# DIRECTIONS
Begin at the line containing "The width and height of the screenshot is (1737, 898)." and copy each line exactly through the end of the records, leaving out what comes before.

# Items from a data source
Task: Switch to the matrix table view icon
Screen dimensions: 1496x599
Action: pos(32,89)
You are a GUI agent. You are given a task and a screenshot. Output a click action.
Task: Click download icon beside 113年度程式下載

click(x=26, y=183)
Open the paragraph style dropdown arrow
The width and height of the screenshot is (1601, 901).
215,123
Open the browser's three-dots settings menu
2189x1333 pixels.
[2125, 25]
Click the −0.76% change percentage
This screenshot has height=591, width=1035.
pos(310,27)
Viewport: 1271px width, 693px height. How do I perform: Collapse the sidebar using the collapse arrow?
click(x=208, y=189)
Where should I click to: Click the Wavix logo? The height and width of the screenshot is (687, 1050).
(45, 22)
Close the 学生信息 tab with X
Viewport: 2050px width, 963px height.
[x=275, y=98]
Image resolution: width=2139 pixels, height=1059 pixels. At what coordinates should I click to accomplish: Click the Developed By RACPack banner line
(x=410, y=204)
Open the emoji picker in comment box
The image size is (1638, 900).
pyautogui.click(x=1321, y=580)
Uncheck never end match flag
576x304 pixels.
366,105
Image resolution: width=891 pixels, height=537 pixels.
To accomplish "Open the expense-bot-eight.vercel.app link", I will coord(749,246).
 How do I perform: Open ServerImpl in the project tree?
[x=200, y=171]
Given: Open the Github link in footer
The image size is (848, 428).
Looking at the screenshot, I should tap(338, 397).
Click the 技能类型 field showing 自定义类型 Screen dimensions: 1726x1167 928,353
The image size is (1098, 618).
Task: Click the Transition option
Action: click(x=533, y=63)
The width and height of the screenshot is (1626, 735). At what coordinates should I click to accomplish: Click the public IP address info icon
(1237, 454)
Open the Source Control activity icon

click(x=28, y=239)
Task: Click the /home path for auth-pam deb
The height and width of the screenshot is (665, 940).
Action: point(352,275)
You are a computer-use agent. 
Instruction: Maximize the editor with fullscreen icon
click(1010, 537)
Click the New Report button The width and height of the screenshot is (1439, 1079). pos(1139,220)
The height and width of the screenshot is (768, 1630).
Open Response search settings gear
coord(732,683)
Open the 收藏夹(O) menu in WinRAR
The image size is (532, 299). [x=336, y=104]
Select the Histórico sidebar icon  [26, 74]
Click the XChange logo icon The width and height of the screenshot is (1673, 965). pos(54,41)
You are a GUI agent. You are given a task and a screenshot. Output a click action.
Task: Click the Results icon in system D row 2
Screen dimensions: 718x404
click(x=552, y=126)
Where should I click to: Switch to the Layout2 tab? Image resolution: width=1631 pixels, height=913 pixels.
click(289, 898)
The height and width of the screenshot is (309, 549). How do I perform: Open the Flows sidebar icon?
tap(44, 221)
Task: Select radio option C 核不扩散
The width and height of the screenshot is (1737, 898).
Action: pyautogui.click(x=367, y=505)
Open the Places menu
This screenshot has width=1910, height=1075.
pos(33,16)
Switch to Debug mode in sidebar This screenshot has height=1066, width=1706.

# SOLVED EXERCISE
The width and height of the screenshot is (1737, 898).
Action: pyautogui.click(x=367, y=505)
Open the Places menu
This screenshot has width=1910, height=1075.
pos(33,16)
Switch to Debug mode in sidebar This screenshot has height=1066, width=1706.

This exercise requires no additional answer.